I. Circuit Court Case No. H-5601.

Milwaukee Circuit Court Case No. H-5601 arose out of the armed robbery of a motel in the city of Milwaukee. The robbery was committed at the point of a sawed-off shotgun, during the evening hours of January 10, 1972. The desk clerk described the robber as a Negro male, approximately six feet three inches tall, weighing about 200 pounds, and wearing a tan coat. On the following morning the police presented a display of pictures of possible suspects to the desk clerk, but he was unable to make an identification. That evening, the defendant Taylor was arrested with two other persons under circumstances which he now claims constituted an illegal arrest without probable cause. His plea of guilty was apparently induced by the fact that the trial court refused to suppress articles of evidence which were the fruits of the illegal arrest. Under the recently created statute, sec. 971.31 (10), Stats., he takes his appeal from the order denying the motion to suppress the evidence.

The arrest was made under the following sequence of events. Shortly after 6 p. m. on the evening of January 11, 1972, a Milwaukee foot patrolman, Officer Rehorst, heard a broadcast from the central police dispatcher, which described persons whom he thought were “wanted” for armed robbery. In fact, subsequent information revealed that Officer Rehorst had misunderstood the radio message. The dispatcher’s records show that the following message was broadcast:

“Be on the lookout for below described auto and occupants. May commit armed robbery our city this evening. 1966 bluish gray Mustang bearing Wisconsin license X 55-546. Occupants 3 Negro males described as follows
“Believed to be armed with a sawed off shotgun and a .45 caliber automatic pistol.
“If car is observed keep under observation and contact Detective Bureau immediately.”

The message described the automobile with particularity, but the description of none of the occupants matched the room clerk’s description of the defendant. The message as dispatched did not ask for the arrest of the occupants, nor did it say that the occupants of the car were wanted for armed robbery. Nevertheless, Officer Rehorst testified that his understanding was that they were “wanted” for armed robbery. His good faith in this respect has not been questioned. A few minutes after Officer Rehorst received this message, he saw the automobile matching the broadcast description, including the license number. He immediately radioed other police officers in the vicinity that he had observed the wanted vehicle and that the passengers in it were three Negro males who were believed to be armed and who were wanted for armed robbery.

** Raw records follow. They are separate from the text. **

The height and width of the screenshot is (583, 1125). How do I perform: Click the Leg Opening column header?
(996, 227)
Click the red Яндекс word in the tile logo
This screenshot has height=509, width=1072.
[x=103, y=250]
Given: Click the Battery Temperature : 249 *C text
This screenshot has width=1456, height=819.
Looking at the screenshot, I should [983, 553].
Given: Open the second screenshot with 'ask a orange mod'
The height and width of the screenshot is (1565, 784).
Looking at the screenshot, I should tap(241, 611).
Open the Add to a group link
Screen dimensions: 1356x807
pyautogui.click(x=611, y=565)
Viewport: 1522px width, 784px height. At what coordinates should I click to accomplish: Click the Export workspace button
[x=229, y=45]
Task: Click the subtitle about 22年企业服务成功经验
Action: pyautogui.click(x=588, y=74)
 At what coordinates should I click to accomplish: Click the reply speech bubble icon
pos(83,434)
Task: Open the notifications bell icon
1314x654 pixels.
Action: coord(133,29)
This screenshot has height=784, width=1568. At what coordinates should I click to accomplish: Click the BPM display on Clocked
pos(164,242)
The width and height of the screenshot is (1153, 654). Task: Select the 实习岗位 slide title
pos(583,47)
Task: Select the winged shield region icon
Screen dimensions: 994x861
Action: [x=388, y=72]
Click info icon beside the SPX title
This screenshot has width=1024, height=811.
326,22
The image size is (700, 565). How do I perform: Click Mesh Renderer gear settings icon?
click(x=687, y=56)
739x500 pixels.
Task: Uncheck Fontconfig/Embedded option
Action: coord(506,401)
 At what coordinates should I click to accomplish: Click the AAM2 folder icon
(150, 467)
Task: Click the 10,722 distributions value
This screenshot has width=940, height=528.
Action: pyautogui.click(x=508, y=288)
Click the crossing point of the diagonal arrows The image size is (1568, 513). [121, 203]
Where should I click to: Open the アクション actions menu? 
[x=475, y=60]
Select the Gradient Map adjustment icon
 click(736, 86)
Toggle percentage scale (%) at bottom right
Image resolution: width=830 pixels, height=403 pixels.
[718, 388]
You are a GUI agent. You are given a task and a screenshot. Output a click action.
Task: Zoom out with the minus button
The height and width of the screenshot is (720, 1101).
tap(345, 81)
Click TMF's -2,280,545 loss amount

The message was received by Officer Leist, and within three or four minutes after hearing Rehorst’s message, Leist and his partner in a squad car observed the blue Mustang. They gave chase and stopped the vehicle within a short distance. Officer Leist testified that his purpose in stopping the car, based on the information he had received in the message from Officer Rehorst, was to place the occupants under arrest for armed robbery. Officer Leist had not heard the message from the central dispatcher’s office.

The occupants of the car were ordered to get out. They were informed that they were under arrest for armed robbery. When the passengers got out of the car, the interior of the car was illuminated by the lights of the squad car. At this time Leist saw a sawed-off shotgun on the rear seat of the car. Although a portion of the barrel was covered with a case, he saw enough of the object to immediately identify it for what it was. The gun was seen within seconds after the occupants got out of the car. It was seized by Officer Leist.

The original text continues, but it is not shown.